◆ Set task
Transcribe the stretch from "Introduction" through "on this later)" in the HhLocation README below.

SkillAgentSearch skills...

HhLocation

Analysis of Household Location in US Metros

Install / Use

/learn @andykrause/HhLocation
About this skill

Quality Score

0/100

Supported Platforms

Universal

README

Household age and metropolitan location

This repository contains the necessary code to reproduce the analysis of household location across 50 metropolitan regions as discussed in the paper entitled: "A Cohort Location Model of Household Sorting in US Metropolitan Regions", by Hossein Estiri and Andy Krause.

Documentation

Introduction

This document explains the process for reproducing the data and analysis described in the paper entitled ``A Cohort Location Model of Household Sorting in US Metropolitan Regions''. There are three key steps in reproducing the data and analysis:

  1. Download all code and data files from this repository at: http://www.github.com/AndyKrause/hhLocation

  2. Open the code in R and change the directory paths to your desired paths (more on this later)

◆ Entries provided

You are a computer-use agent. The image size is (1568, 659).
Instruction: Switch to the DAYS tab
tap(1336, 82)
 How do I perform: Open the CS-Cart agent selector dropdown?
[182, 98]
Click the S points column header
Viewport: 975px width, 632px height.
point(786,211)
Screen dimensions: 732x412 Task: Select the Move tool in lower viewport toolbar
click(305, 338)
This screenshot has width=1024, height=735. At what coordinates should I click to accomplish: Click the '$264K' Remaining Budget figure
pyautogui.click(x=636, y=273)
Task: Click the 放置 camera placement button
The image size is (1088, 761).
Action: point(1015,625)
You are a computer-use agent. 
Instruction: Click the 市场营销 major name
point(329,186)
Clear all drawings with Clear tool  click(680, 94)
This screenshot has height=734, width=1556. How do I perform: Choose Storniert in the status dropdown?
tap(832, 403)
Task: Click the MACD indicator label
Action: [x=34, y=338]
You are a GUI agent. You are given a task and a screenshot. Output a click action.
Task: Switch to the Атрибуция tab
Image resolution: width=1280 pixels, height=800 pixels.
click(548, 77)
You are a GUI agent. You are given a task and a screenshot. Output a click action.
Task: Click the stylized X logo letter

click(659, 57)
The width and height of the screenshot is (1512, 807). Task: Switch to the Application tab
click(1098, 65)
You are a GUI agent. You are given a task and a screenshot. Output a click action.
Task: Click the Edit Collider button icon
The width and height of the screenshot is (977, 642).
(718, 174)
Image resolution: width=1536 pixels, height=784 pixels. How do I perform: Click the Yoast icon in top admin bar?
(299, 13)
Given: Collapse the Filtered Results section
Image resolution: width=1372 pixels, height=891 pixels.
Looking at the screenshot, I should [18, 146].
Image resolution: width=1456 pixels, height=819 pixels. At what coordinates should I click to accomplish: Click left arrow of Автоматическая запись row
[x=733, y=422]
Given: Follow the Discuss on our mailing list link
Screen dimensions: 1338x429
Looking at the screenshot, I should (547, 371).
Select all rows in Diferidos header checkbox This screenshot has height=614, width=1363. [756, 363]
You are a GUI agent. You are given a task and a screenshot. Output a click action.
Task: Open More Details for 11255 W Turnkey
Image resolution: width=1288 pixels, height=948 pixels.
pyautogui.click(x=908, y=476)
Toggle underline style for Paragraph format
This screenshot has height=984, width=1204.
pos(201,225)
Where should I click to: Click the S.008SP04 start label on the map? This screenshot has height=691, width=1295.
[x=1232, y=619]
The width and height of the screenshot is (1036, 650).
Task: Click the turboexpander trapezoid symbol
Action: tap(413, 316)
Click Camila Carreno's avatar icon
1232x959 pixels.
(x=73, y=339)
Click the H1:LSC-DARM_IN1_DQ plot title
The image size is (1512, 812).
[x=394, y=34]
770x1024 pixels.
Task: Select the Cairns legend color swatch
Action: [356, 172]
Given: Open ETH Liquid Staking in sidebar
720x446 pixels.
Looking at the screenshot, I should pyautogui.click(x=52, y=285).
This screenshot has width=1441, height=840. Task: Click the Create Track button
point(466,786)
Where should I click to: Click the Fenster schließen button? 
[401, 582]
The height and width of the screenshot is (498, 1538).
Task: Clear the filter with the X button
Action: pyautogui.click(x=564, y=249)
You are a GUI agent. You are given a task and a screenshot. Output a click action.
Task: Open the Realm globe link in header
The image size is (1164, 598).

◆ Exercise solution
Introduction

This document explains the process for reproducing the data and analysis described in the paper entitled ``A Cohort Location Model of Household Sorting in US Metropolitan Regions''. There are three key steps in reproducing the data and analysis:

  1. Download all code and data files from this repository at: http://www.github.com/AndyKrause/hhLocation

  2. Open the code in R and change the directory paths to your desired paths (more on this later)